Once finished, on Provisioner, open a browser and visit <MASTER_IP>, where <MASTER_IP> is the private IP address of the Master node and verify you can see the login page.

Configure the provisioning process

Nvidia driver

If you have already configured nvidia display on your nodes, set install_nvidia_driver=false on a machine declaration in the inventory file to skip install the driver automatically.

Docker

If you have already configured docker on your nodes, set install_docker=false on a machine declaration in the inventory file to skip installing docker automatically.

If you have a private network setting and cannot visit the docker official repo, set docker_repo to point to your mirror, e.g., https://download.docker.com/linux/ubuntu

Change ports to serve ConvectHub

If you would like to serve ConvectHub by using non-default ports (e.g., 80 and 443), set http_port=<YOUR_PORT_NUMBER> and https_port=<YOUR_PORT_NUMBER> under [all:vars] section in the inventory file.
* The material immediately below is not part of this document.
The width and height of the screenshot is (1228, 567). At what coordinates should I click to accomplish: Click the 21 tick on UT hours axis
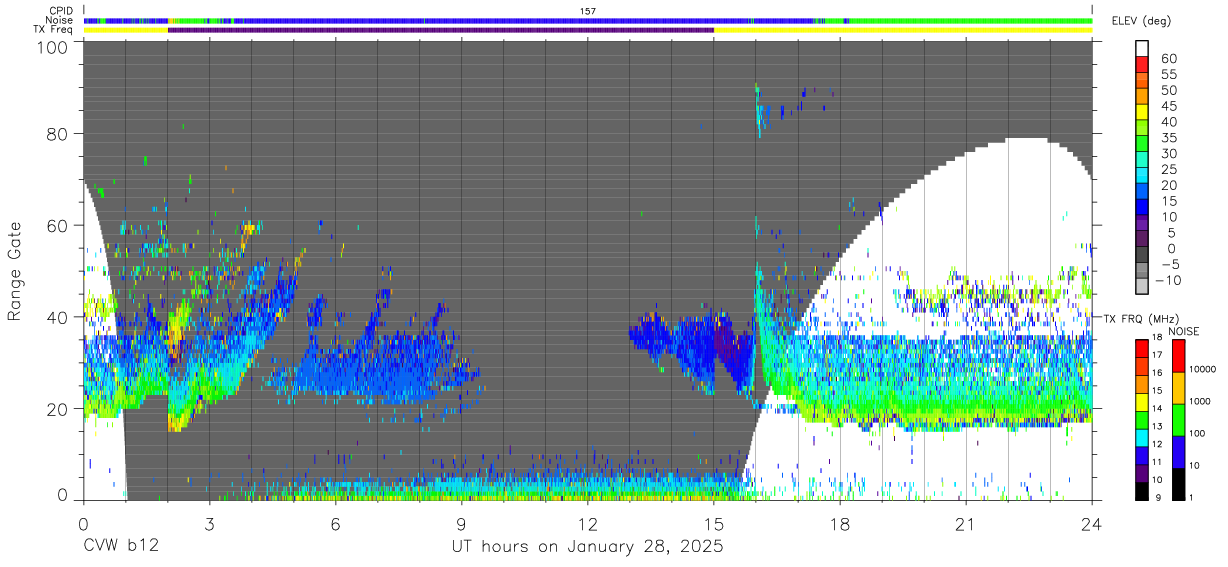click(x=966, y=524)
E.g.,

[all:vars]
convect_workdir=/tmp/convecthub
convect_token=k3s_hub_token
has_gpu=false
jhub_config_path=thu-vars/jupyterhub.yaml
http_port=9000
https_port=9443

will serve the http and https traffic via <MASTER_IP>:9000 and <MASTER_IP>:9443 respectively.

Uninstall the deployments

If you would like to uninstall the deployments from your servers, just run

ansible-playbook -i inv.toml reset.yml